OSAKA — The planned relocation to central Osaka of the National Museum of Art from the Expo ’70 Commemoration Park in Suita, Osaka Prefecture, has drawn no public protest, but for some people it stirs deep emotions about one of their most memorable events in decades.
About 40 people have joined an e-mail forum since its launch earlier this month to consider ways to utilize the building the museum is currently using and the other areas in the park that are being vacated.
“The relocation of the museum takes away the core spirit of the expo park,” said Katsuya Yamaguchi, a member of the Suita Municipal Assembly and one of the mailing-list organizers.
The 1970 Expo Osaka, commonly remembered as Banpaku, impressed many Japanese as a huge showcase of advanced technology and foreign cultures. During its six-month run it attracted more than 64 million visitors, a record for any exposition held in Japan.
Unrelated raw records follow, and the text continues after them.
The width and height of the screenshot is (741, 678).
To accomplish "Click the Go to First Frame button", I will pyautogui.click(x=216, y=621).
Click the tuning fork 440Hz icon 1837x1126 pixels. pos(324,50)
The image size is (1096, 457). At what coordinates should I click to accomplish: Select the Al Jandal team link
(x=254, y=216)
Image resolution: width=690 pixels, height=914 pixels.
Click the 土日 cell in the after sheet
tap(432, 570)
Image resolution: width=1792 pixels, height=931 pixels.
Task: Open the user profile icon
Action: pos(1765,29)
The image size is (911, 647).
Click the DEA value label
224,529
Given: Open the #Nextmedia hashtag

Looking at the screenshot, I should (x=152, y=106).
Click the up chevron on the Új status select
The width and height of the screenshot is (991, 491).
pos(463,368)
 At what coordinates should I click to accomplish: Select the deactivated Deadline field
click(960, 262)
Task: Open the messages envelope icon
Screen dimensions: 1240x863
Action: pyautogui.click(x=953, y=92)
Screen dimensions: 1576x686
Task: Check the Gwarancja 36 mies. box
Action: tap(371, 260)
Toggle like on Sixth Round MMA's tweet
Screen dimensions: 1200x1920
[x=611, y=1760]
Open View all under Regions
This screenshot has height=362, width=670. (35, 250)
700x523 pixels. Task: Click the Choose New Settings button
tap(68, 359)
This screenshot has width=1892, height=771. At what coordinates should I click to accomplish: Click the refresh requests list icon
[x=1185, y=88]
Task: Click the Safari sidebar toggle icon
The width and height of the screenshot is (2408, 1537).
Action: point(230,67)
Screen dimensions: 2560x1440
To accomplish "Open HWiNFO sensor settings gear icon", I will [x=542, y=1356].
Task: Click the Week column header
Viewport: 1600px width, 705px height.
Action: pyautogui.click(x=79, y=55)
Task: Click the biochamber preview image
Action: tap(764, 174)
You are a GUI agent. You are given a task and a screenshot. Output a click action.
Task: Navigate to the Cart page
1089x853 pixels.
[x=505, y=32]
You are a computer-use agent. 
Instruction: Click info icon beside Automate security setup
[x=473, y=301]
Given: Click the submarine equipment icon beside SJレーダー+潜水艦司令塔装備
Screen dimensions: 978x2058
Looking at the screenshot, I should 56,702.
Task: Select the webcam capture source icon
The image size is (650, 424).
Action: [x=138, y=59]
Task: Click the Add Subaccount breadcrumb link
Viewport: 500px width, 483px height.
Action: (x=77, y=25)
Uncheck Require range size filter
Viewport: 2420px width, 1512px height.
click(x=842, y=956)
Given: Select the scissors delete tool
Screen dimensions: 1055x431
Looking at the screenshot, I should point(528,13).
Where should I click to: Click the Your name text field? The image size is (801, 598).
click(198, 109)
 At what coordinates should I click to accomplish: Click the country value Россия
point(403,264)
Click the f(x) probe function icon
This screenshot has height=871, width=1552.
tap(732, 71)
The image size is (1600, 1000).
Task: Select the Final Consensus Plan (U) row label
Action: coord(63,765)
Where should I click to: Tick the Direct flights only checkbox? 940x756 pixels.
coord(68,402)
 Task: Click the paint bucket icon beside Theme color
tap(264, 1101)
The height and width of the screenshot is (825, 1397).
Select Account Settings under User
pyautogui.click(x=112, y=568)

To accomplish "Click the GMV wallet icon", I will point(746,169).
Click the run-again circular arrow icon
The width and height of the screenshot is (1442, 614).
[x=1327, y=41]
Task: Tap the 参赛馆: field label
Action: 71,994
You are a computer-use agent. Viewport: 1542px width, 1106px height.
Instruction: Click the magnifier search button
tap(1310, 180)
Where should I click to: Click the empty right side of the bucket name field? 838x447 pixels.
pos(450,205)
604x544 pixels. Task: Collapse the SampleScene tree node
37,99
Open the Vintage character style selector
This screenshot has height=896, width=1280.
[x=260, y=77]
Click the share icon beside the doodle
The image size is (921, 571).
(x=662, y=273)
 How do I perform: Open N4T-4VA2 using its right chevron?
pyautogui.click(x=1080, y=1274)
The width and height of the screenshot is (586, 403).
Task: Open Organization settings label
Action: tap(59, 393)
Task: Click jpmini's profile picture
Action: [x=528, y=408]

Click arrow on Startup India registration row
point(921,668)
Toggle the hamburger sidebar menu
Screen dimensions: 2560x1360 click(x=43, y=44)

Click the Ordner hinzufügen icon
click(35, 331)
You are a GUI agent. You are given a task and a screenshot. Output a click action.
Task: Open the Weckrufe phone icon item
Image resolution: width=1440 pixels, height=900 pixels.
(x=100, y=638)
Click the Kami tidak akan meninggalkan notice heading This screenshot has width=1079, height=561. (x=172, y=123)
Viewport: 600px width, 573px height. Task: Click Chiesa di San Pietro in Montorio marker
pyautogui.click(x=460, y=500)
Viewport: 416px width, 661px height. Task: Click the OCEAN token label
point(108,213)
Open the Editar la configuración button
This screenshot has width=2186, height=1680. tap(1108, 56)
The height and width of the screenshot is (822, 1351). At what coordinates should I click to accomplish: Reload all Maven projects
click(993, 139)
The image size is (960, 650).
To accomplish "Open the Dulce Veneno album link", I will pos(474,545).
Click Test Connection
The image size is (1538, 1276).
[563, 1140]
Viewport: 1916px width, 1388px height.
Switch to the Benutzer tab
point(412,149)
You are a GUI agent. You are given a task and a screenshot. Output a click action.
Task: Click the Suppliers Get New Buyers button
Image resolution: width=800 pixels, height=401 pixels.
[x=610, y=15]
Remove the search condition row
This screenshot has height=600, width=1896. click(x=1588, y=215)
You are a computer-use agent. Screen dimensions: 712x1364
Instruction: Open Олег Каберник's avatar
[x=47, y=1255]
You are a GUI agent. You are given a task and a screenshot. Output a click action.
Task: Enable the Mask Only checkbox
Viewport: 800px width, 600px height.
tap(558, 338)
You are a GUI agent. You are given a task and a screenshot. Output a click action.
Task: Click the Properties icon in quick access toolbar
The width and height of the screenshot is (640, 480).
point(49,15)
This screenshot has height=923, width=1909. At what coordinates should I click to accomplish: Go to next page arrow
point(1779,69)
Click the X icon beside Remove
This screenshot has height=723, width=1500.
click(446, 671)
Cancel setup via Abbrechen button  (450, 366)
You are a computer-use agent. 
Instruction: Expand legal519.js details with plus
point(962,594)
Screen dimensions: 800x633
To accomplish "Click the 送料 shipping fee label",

Now, after 32 years, the 2.6 million-sq.-meter park, including amusement facilities, is losing its key structures.
The Tower of the Sun, designed by the late artist Taro Okamoto, will remain the main symbol of the expo, but Expo Tower will be torn down by next spring. Demolition work began earlier this month.
The Tower of the Sun, which represents the origin of life, is widely loved by locals, but Expo Tower, representing advanced science technology, was not as popular, said Shinya Hashizume, an associate professor at Osaka City University. Hashizume, who visited the expo more than 10 times while in elementary school, is one of the organizers of the mailing list.
According to the Commemorative Association for the Japan World Exposition, which runs the park, Expo Tower is being dismantled simply because it is old and dangerous to leave as is.
The four-story building with a tilted glass roof was initially the Expo Museum but since 1977 has housed the National Museum of Art. That museum will be relocated to central Osaka in 2004, as the current structure is aging and has limited storage space.
Yamaguchi said the park’s cultural zone, including the museum, represents the expo’s “harmony” theme in the best possible way. The zone also includes the National Museum of Ethnology.
No plan to utilize either the building or the space has been put forward by local governments or by the commemorative association. The building will probably be demolished and the land left empty or turned into a parking lot.
Hashizume lamented that there has been no protest over the museum relocation. “In Kyoto or Tokyo, there could have been such an argument,” he said. “There was no such voice (here).”
The forum organizers plan to present ideas to the national and local governments by the end of the year on how to use the site.
“If nothing comes out of the discussions, we can do no more,” Hashizume said. “In that case, when the building is torn down, I will come and collect some of the rubble.”